Schriftliche Aufgabe 1:
Bearbeite in den Einträgen alles von der Zeile mit „Describe the element“ bis hinunter zur Zeile mit „at that location.“, indem du „Describe“ durch „Identify“ ersetzt und sonst nichts änderst. Gib nur diese Zeilen ohne die Bilder aus.

* * * *

Danach hieß sie Obere Bergstraße (von Oberlößnitz, Niederlößnitz hatte auch eine) und erst ab 1935 trägt sie den heute üblichen Namen Weinbergstraße. Dieser vom Lößnitzbach an nach Osten leicht ansteigende Weg, wie ihn der Maler Moritz Retzsch gesehen und gemalt hat, war schmal und entsprach eher einem Feldweg als einer Straße, machte daher auch keinen Unterschied zwischen Fahrbahn und Fußweg. In historischer Zeit genügte das offenbar den Ansprüchen. Die Gründe dafür, dass man ab 1900 nachdachte, wie man aus dem Sandweg eine Straße machen könne, dürften sowohl mit dem Niedergang des Weinbaus nach der Reblauskatastrophe, einer beginnenden städtebaulichen Verdichtung mit neu entstandenen Wohnhäusern (Villa Jordan u.a.), dem Umbau von ehemaligen Winzerhäusern (Haus Hofmannsberg), dem Neubau gewerblich genutzter Gebäude (wie dem Bilzsanatorium) und auch der beginnenden Entwicklung des Automobilbaus zusammen hängen.
Wir können verallgemeinernd feststellen, dass bei Straßeninstandhaltung und Rekonstruktion selten das Niveau, also die messbare Höhe der Straßenoberfläche vorher und hinterher, gleich bleiben wird, meist sind es Erhöhungen im Zentimeterbereich. Aber das Niveau ändert sich über Jahrzehnte und Jahrhunderte auch durch natürliche Einflüsse wie Ausschwemmungen oder Ablagerungen nach Regengüssen oder auch Ablagerungen von Humus und Schmutz, von willkürlichen Veränderungen seitens der Anlieger ganz abgesehen.
Ich weiß nicht, wie der Straßenbau der Oberen Bergstraße von 1904 endete, ob es damals schon eine Asphaltdecke gab oder erst später. Auf jeden Fall wurde an mindestens zwei Stellen der Straße der Weg deutlich aufgefüllt, also die Straße höher gelegt. Das erkennt man noch heute, wenn man genau hinschaut jeweils am Anfang und am Ende der Weinbergstraße. Es könnte sicherlich zum einen an dem Wunsch nach einem kontinuierlichen Straßengefälle und zum anderen an besseren Anbindungen einmündender Straßen gelegen haben. Am Lößnitzbach, von dem wir annehmen dürfen, dass er nach Verlassen des Lößnitzgrundes hier über die Jahre Schwemmland abgelagert hat, also im Spiegel angestiegen ist, könnte der alte Weg im Bereich der Kreuzung mit der Lößnitzgrundstraße inzwischen um etwa einen Meter tiefer gelegen haben. Dieses Problem dürfte sich mit dem Bau des Bahndammes der Schmalspurbahn 1884 noch deutlicher abgezeichnet haben.

* * * *

Schriftliche Aufgabe 2:
Wiederhole aus dem Auszug wortgetreu alles von „Wir können verallgemeinernd“ bis hinunter zu „Anlieger ganz abgesehen.“.

Angezeigte Informationen:
* * * *

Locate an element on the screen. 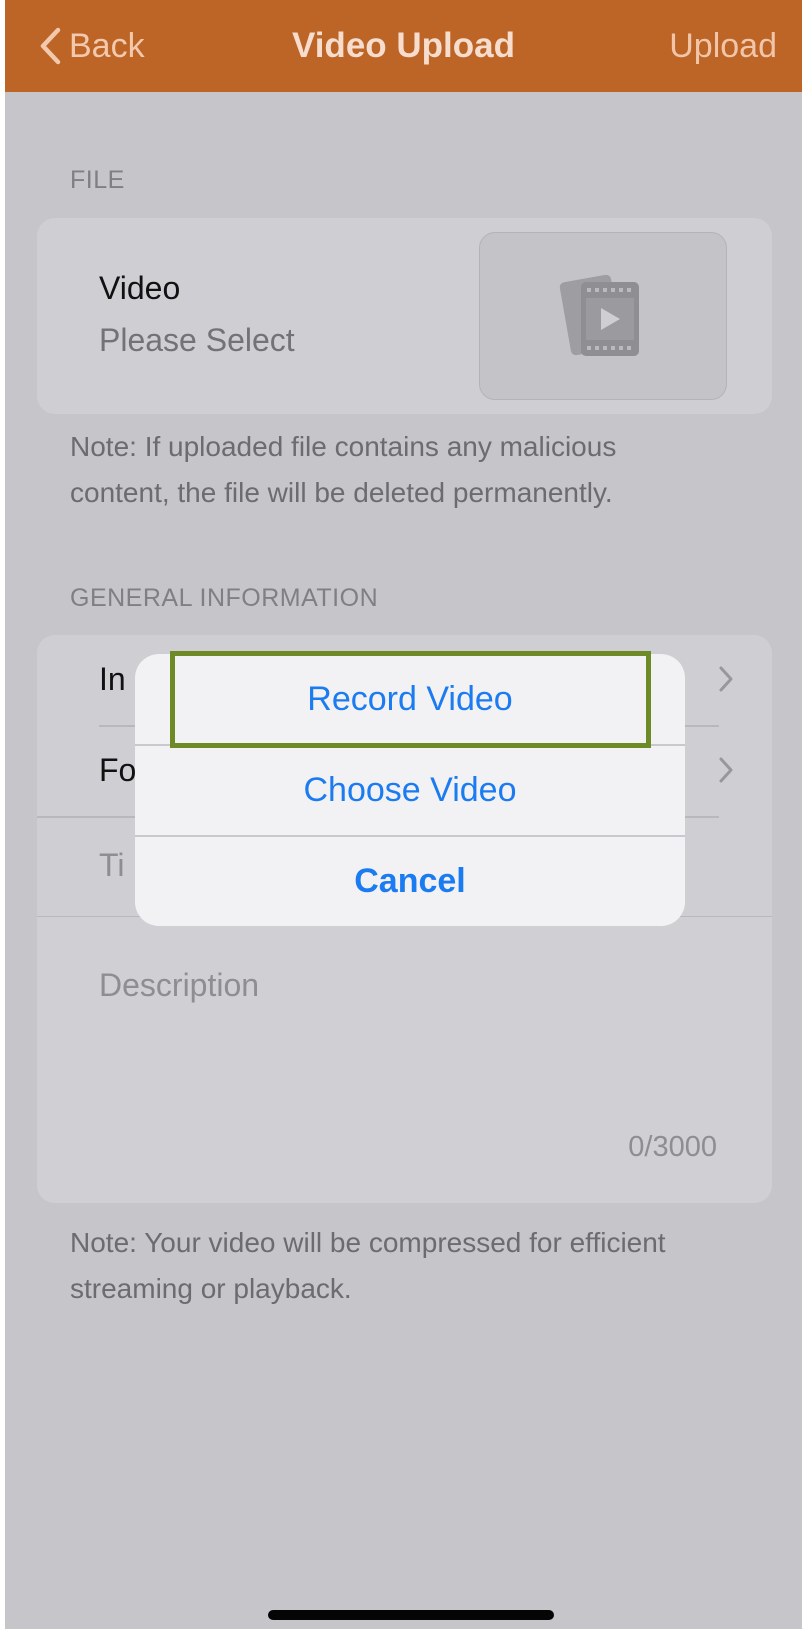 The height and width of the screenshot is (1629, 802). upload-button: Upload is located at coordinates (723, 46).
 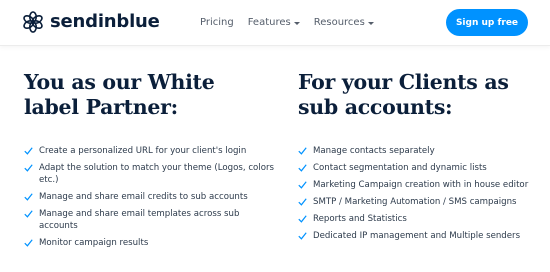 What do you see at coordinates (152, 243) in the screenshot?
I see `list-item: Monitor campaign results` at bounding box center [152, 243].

* * * *

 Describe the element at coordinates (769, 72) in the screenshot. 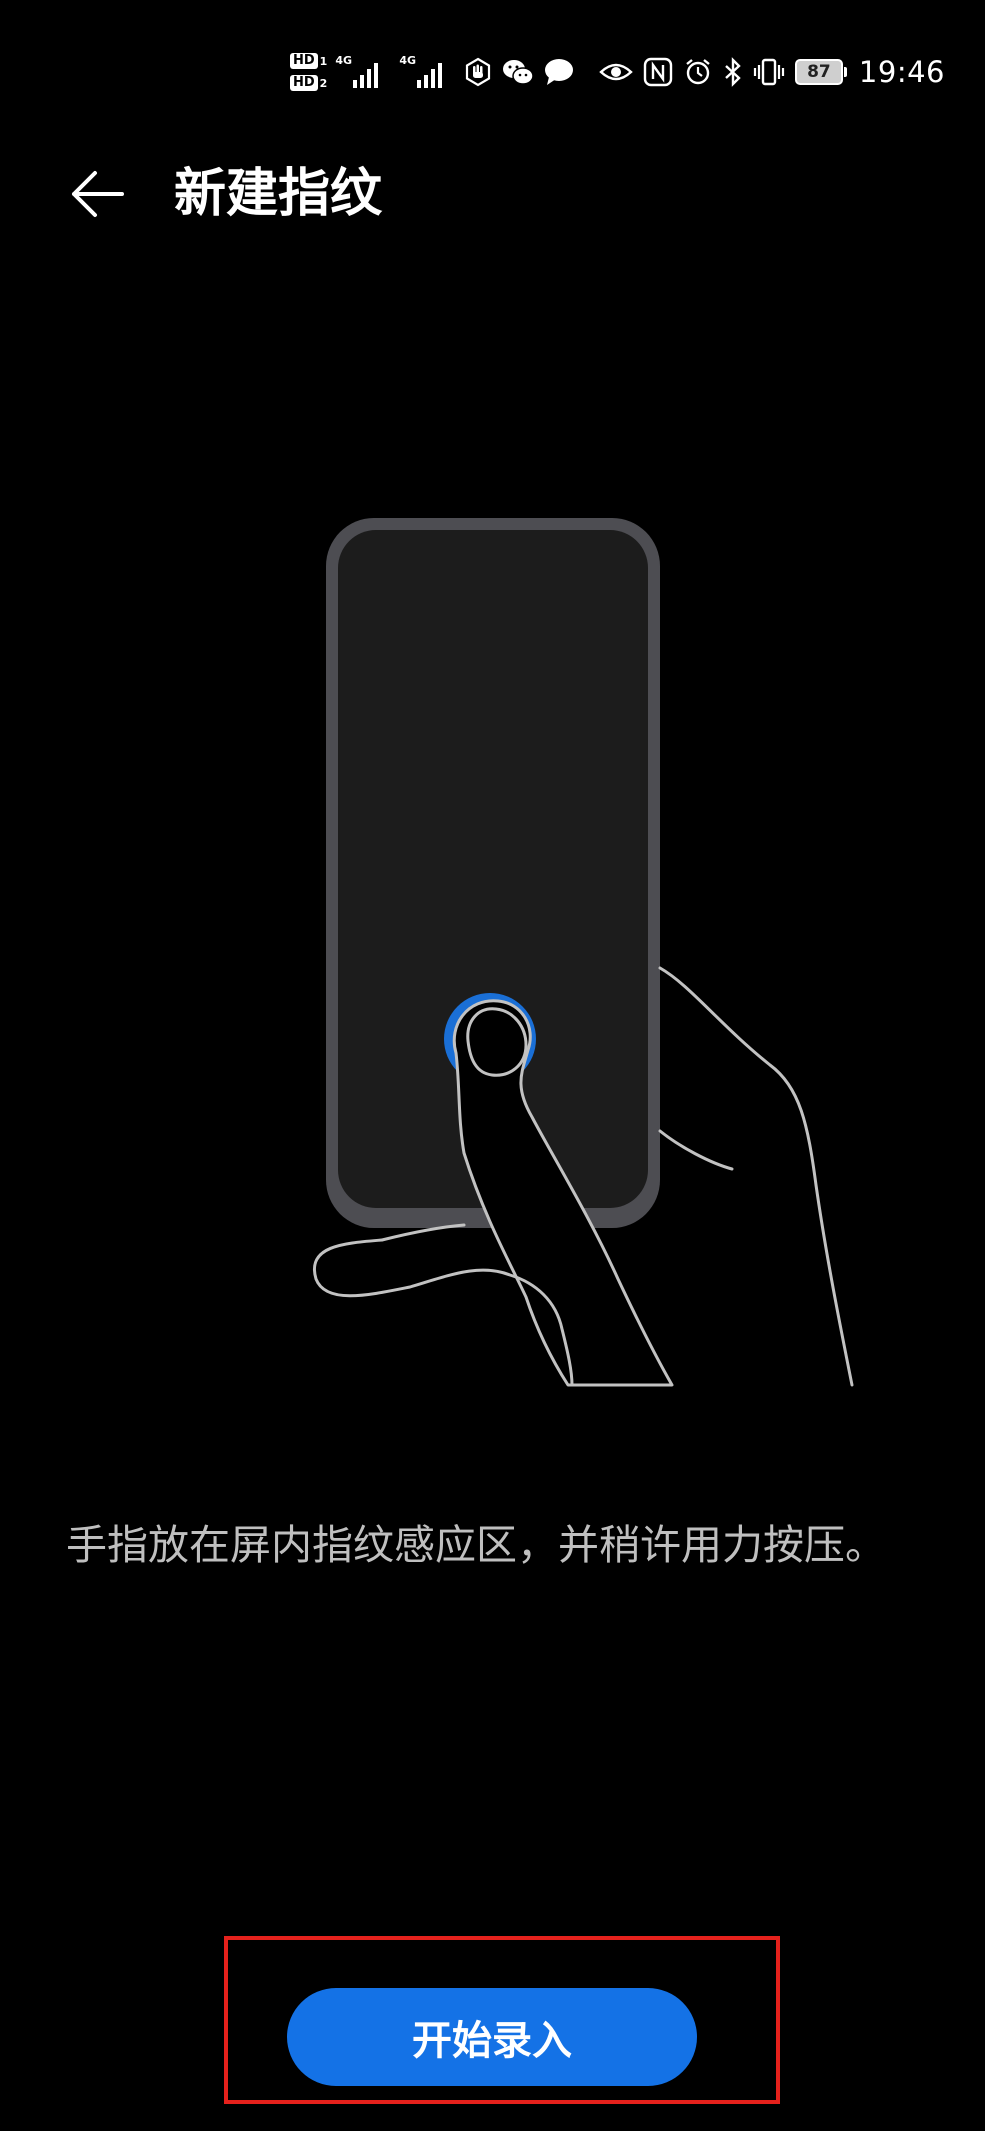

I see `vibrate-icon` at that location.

* * * *

Deine Antwort 1:
 Identify the element at coordinates (769, 72) in the screenshot. 

I see `vibrate-icon` at that location.

Deine Antwort 2:
Wir können verallgemeinernd feststellen, dass bei Straßeninstandhaltung und Rekonstruktion selten das Niveau, also die messbare Höhe der Straßenoberfläche vorher und hinterher, gleich bleiben wird, meist sind es Erhöhungen im Zentimeterbereich. Aber das Niveau ändert sich über Jahrzehnte und Jahrhunderte auch durch natürliche Einflüsse wie Ausschwemmungen oder Ablagerungen nach Regengüssen oder auch Ablagerungen von Humus und Schmutz, von willkürlichen Veränderungen seitens der Anlieger ganz abgesehen.